Source data Block Start
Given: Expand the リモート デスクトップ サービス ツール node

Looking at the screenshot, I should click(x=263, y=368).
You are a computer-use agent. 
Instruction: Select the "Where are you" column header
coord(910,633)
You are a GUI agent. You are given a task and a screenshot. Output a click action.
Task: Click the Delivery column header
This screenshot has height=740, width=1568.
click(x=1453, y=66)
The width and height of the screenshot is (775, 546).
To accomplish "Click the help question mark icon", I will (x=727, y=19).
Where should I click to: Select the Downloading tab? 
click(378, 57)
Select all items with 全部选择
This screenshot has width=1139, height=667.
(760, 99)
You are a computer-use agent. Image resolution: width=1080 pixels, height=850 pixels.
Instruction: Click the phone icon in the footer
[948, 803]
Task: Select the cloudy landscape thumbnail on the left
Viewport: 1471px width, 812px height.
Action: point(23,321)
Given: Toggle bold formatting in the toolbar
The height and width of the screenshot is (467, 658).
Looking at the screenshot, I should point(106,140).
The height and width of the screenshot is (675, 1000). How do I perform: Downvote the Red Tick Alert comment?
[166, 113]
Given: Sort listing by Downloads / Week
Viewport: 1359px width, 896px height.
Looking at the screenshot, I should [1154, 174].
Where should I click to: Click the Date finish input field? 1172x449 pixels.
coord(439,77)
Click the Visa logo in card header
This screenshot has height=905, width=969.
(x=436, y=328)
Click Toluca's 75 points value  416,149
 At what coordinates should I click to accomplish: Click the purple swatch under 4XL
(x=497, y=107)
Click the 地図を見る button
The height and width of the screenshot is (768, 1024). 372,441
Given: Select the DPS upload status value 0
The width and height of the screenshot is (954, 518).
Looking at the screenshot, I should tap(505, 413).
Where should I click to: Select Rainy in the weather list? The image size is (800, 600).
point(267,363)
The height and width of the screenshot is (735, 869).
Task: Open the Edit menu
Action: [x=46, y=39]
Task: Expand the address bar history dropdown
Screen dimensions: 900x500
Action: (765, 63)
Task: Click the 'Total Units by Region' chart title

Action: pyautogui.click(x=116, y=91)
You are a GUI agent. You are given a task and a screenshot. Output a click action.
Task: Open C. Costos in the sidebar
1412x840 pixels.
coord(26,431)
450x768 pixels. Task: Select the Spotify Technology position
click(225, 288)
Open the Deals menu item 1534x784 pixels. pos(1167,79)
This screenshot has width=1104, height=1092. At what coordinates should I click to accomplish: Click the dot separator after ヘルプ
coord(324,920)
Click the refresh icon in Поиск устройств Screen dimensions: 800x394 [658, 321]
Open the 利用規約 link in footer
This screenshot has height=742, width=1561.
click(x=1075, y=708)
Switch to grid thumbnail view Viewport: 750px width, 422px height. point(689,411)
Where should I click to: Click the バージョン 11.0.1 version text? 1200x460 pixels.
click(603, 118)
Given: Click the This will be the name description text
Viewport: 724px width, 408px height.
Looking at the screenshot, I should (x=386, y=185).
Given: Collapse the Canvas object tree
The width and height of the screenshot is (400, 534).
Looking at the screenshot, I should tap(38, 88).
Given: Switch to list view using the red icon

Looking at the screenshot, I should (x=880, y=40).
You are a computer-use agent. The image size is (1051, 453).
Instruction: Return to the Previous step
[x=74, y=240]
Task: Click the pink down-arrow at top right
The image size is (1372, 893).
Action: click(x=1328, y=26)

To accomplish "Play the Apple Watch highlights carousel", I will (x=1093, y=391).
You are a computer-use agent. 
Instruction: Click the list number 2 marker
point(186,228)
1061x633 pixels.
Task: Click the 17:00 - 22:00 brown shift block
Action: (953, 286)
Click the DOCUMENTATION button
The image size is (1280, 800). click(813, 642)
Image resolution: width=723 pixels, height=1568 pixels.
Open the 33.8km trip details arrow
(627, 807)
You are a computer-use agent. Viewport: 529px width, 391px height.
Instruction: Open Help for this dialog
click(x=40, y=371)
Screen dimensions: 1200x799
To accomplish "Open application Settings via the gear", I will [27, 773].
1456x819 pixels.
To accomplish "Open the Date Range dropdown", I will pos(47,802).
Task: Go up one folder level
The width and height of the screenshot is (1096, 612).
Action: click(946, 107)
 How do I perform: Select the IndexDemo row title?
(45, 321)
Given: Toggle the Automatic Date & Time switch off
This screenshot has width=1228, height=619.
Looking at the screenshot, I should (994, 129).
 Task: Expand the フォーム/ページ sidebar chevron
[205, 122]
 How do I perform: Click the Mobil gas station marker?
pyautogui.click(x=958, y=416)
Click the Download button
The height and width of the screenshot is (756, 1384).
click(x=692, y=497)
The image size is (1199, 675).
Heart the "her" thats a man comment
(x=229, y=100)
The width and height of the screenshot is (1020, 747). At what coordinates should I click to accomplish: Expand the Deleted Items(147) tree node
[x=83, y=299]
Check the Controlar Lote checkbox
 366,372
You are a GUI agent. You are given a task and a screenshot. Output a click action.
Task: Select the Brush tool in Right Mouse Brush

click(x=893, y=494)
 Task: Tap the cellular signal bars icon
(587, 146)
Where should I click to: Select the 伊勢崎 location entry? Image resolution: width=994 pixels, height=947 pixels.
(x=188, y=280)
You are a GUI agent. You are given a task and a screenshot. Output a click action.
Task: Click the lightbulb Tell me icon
Source data Block End
__What the exercise asks__:
Every line of the listing above is to be repeated exactly as written.

__Exercise solution__:
Given: Expand the リモート デスクトップ サービス ツール node

Looking at the screenshot, I should click(x=263, y=368).
You are a computer-use agent. 
Instruction: Select the "Where are you" column header
coord(910,633)
You are a GUI agent. You are given a task and a screenshot. Output a click action.
Task: Click the Delivery column header
This screenshot has height=740, width=1568.
click(x=1453, y=66)
The width and height of the screenshot is (775, 546).
To accomplish "Click the help question mark icon", I will (x=727, y=19).
Where should I click to: Select the Downloading tab? 
click(378, 57)
Select all items with 全部选择
This screenshot has width=1139, height=667.
(760, 99)
You are a computer-use agent. Image resolution: width=1080 pixels, height=850 pixels.
Instruction: Click the phone icon in the footer
[948, 803]
Task: Select the cloudy landscape thumbnail on the left
Viewport: 1471px width, 812px height.
Action: point(23,321)
Given: Toggle bold formatting in the toolbar
The height and width of the screenshot is (467, 658).
Looking at the screenshot, I should point(106,140).
The height and width of the screenshot is (675, 1000). How do I perform: Downvote the Red Tick Alert comment?
[166, 113]
Given: Sort listing by Downloads / Week
Viewport: 1359px width, 896px height.
Looking at the screenshot, I should [1154, 174].
Where should I click to: Click the Date finish input field? 1172x449 pixels.
coord(439,77)
Click the Visa logo in card header
This screenshot has height=905, width=969.
(x=436, y=328)
Click Toluca's 75 points value  416,149
 At what coordinates should I click to accomplish: Click the purple swatch under 4XL
(x=497, y=107)
Click the 地図を見る button
The height and width of the screenshot is (768, 1024). 372,441
Given: Select the DPS upload status value 0
The width and height of the screenshot is (954, 518).
Looking at the screenshot, I should tap(505, 413).
Where should I click to: Select Rainy in the weather list? The image size is (800, 600).
point(267,363)
The height and width of the screenshot is (735, 869).
Task: Open the Edit menu
Action: [x=46, y=39]
Task: Expand the address bar history dropdown
Screen dimensions: 900x500
Action: (765, 63)
Task: Click the 'Total Units by Region' chart title

Action: pyautogui.click(x=116, y=91)
You are a GUI agent. You are given a task and a screenshot. Output a click action.
Task: Open C. Costos in the sidebar
1412x840 pixels.
coord(26,431)
450x768 pixels. Task: Select the Spotify Technology position
click(225, 288)
Open the Deals menu item 1534x784 pixels. pos(1167,79)
This screenshot has width=1104, height=1092. At what coordinates should I click to accomplish: Click the dot separator after ヘルプ
coord(324,920)
Click the refresh icon in Поиск устройств Screen dimensions: 800x394 [658, 321]
Open the 利用規約 link in footer
This screenshot has height=742, width=1561.
click(x=1075, y=708)
Switch to grid thumbnail view Viewport: 750px width, 422px height. point(689,411)
Where should I click to: Click the バージョン 11.0.1 version text? 1200x460 pixels.
click(603, 118)
Given: Click the This will be the name description text
Viewport: 724px width, 408px height.
Looking at the screenshot, I should (x=386, y=185).
Given: Collapse the Canvas object tree
The width and height of the screenshot is (400, 534).
Looking at the screenshot, I should tap(38, 88).
Given: Switch to list view using the red icon

Looking at the screenshot, I should (x=880, y=40).
You are a computer-use agent. The image size is (1051, 453).
Instruction: Return to the Previous step
[x=74, y=240]
Task: Click the pink down-arrow at top right
The image size is (1372, 893).
Action: click(x=1328, y=26)

To accomplish "Play the Apple Watch highlights carousel", I will (x=1093, y=391).
You are a computer-use agent. 
Instruction: Click the list number 2 marker
point(186,228)
1061x633 pixels.
Task: Click the 17:00 - 22:00 brown shift block
Action: (953, 286)
Click the DOCUMENTATION button
The image size is (1280, 800). click(813, 642)
Image resolution: width=723 pixels, height=1568 pixels.
Open the 33.8km trip details arrow
(627, 807)
You are a computer-use agent. Viewport: 529px width, 391px height.
Instruction: Open Help for this dialog
click(x=40, y=371)
Screen dimensions: 1200x799
To accomplish "Open application Settings via the gear", I will [27, 773].
1456x819 pixels.
To accomplish "Open the Date Range dropdown", I will pos(47,802).
Task: Go up one folder level
The width and height of the screenshot is (1096, 612).
Action: click(946, 107)
 How do I perform: Select the IndexDemo row title?
(45, 321)
Given: Toggle the Automatic Date & Time switch off
This screenshot has width=1228, height=619.
Looking at the screenshot, I should (994, 129).
 Task: Expand the フォーム/ページ sidebar chevron
[205, 122]
 How do I perform: Click the Mobil gas station marker?
pyautogui.click(x=958, y=416)
Click the Download button
The height and width of the screenshot is (756, 1384).
click(x=692, y=497)
The image size is (1199, 675).
Heart the "her" thats a man comment
(x=229, y=100)
The width and height of the screenshot is (1020, 747). At what coordinates should I click to accomplish: Expand the Deleted Items(147) tree node
[x=83, y=299]
Check the Controlar Lote checkbox
 366,372
You are a GUI agent. You are given a task and a screenshot. Output a click action.
Task: Select the Brush tool in Right Mouse Brush

click(x=893, y=494)
 Task: Tap the cellular signal bars icon
(587, 146)
Where should I click to: Select the 伊勢崎 location entry? Image resolution: width=994 pixels, height=947 pixels.
(x=188, y=280)
You are a GUI agent. You are given a task and a screenshot. Output a click action.
Task: Click the lightbulb Tell me icon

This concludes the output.